Here’s the latest updates from our graduate artists-in-residence who have both had a busy month exhibiting at venues across the West Midlands and beyond!
“Comprehending the past through a contemporary lens” by Adam Neal
Attending Format Photography Festival in Derby was an eye-opening experience for multiple reasons. Exhibiting work collaboratively with FORM, attending photography conferences and engaging in dialogue around photography has shifted the outlook I have in relation to my practice.
Throughout that weekend I became enamoured with display mechanisms and print process that were on show. The more photography, and photographers surround me the more I realise how prevalent photography is to my practice.
Previously I have alluded to the idea of photography needed activating or engaging with in relation to another process, however now I see how the print and display process can do this in certain cases. I’m beginning to view photography in a myriad of new, dynamic, and exciting ways, there was still many issues with photography as a process however I do not believe there to be a more fitting process for my practice currently.
The contextual and critical framework around my practice has consistently oriented on social-class within the United Kingdom. More recently I have not been afforded the time to consolidate and build upon this knowledge, however working with The Mighty Creatives on the Change Maker Programme has reanimated this. Aiming to shift perspectives on how young people are perceived and engaged with, within a creative educational context has allowed me to interweave the critical frameworks from my own practice.
Sociology, and sociologists are slowly becoming more prominent in relation to the advancement of my practice. Working with the The Mighty Creatives in this role has elucidated the importance of challenging sociology, and how this can increase accessibility within the creative industries. I’m relating this back to my own practice, selfishly of course, but the more time I afford myself to think about this, the more I realise my contextualisation and my knowledge of this area is perhaps not as strong as it should be.
Since December last year I’ve been contemplating the necessity of a Master’s Degree. It was probably born from uncertainity, apprehension and just genuine fear for the general direction of my life. HOWEVER, now I’ve had my eyes open to how things work within the creative industries (in bits and pieces essentially) the idea of a practice based MA seems less and less meaningful.
As previously alluded to, the contextualisation of my practice is so crucial to how it is communicated, and also what EXACTLY IS BEING COMMUNITATED. Therefore, since my thinking is at present a coracle stuck within a mire of sociological thinking, this specific academic route could perhaps act as the catalyst for the advancement of my practice.
Access Denied : 360° perpetuation by Helen Kilby-Nelson
The articulation of protest has two levels. On one level, the articulation entails finding a language for protest, the vocalization, the verbalization, or the visualization of political protest.
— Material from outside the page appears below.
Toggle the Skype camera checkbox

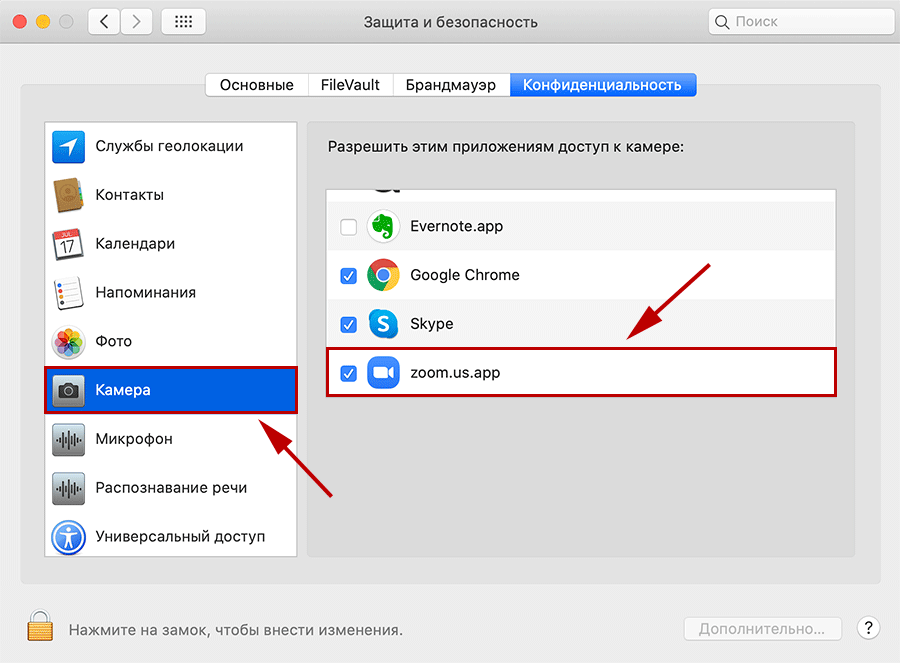(x=348, y=325)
On another level, however, the articulation also shapes the structure or internal organization of protest movements. In other words, there are two different kinds of concatenations: one is at the level of symbols, the other at the level of political forces. The dynamic of desire and refusal, attraction and repulsion, the contradiction and the convergence of different elements unfolds on both levels. In relation to protest, the question of articulation concerns the organization of its expression—but also the expression of its organization. (Hito Steyerl:The Articulation of Protest)
Two projects co-exist and create a tension as each encroaches on the space of the other within my thought processes. I struggle to separate them, I work between them to find the commonality because at some point I am sure they will collide. Ever aware of the months disappearing faster than I ever anticipate an anxiety creeps in. Disparate ideas, the edges of thoughts that I can’t quite see. Liquid bubbles, there one minute in vivid reflective beauty as the light catches their curves, with promises of something heading towards a sense of resolve. Yet, their fragility ever present, a not knowing of how long they will cohabit with me in the space. There is a familiarity within this precarious state, a recognition that this can be how work slowly emerges.
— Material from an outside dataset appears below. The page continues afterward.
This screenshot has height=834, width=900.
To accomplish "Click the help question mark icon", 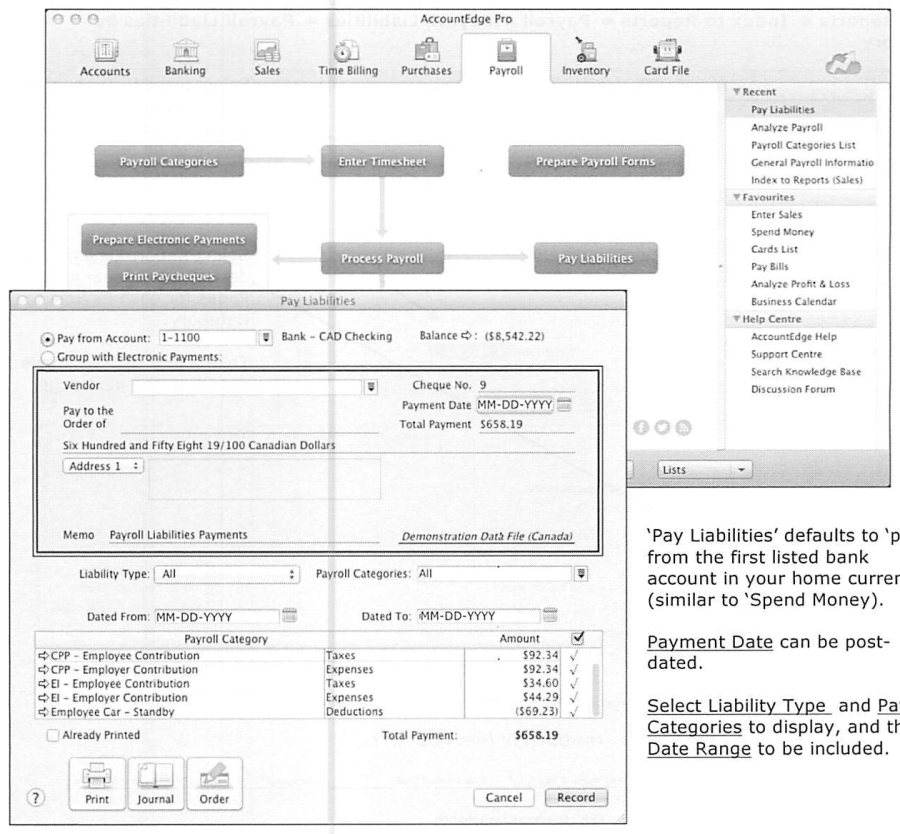I will click(x=36, y=798).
It makes sense now, why both projects are demanding my attention. There is a commonality of hegemony and hierarchy being explored in relation to both socially engaged art practice and housing status. The bubbles may no longer be physically present but their spheres of colour remain, like a Windows screensaver, bouncing gently together, overlapping within the frame.
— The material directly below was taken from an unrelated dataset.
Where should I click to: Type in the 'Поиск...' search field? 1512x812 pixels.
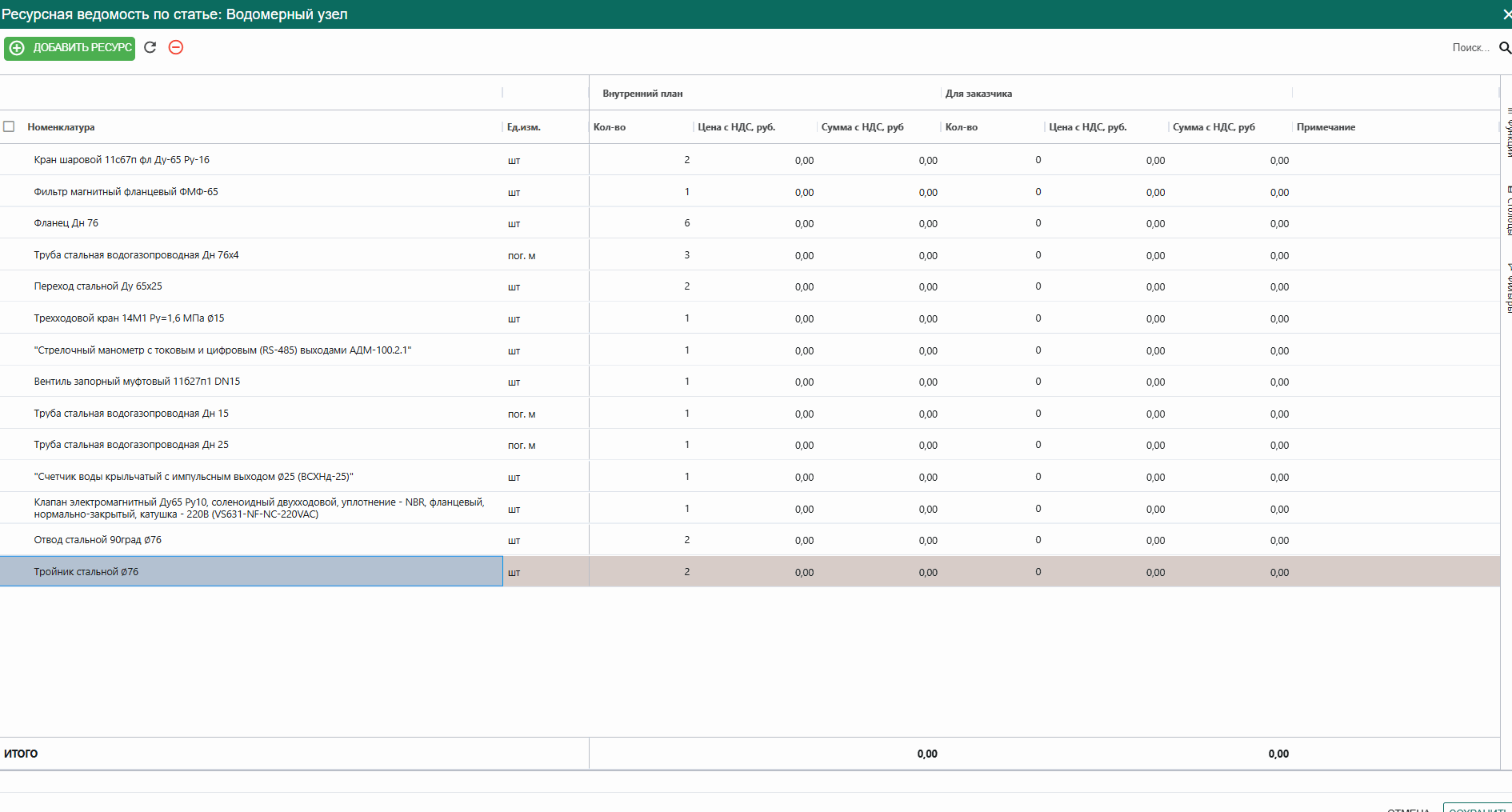click(1469, 48)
“In 1979, half the British population lived in rented council accommodation; today, that figure is one-eighth. Many of these are the people who got left behind in the Thatcherite and Blairite stampede for wealth, self-improvement and property ownership.”
“The past decade or so has witnessed the rise and rise of a savage snobbery that selects for vilification the most systematically deprived and excluded British citizens.” (Wise. S. 2007. The Guardian on Hanley. L. Estate)
I think of Bordieu “there is a struggle for hierarchy between the different hierarchies”, when facing savage snobbery. Once a hierarchy is established hegemony will follow ergo stigma is perpetuated. Which is worse, the savage snobbery or the inverted snobbery?
Journalist Lynsey Hanley, in her books about working class life and growing up on a large council estate in Birmingham, speaks of ‘walls in the mind’ and ‘glass walls’, when attempting to excavate the challenges of social mobility. I see these walls as magnifying glass balls of ever perpetuating opinion based on disinformation.
Spheres, triangles and cubes, jostle amongst the liquid bubbles, fragmented sentences, and visceral feelings.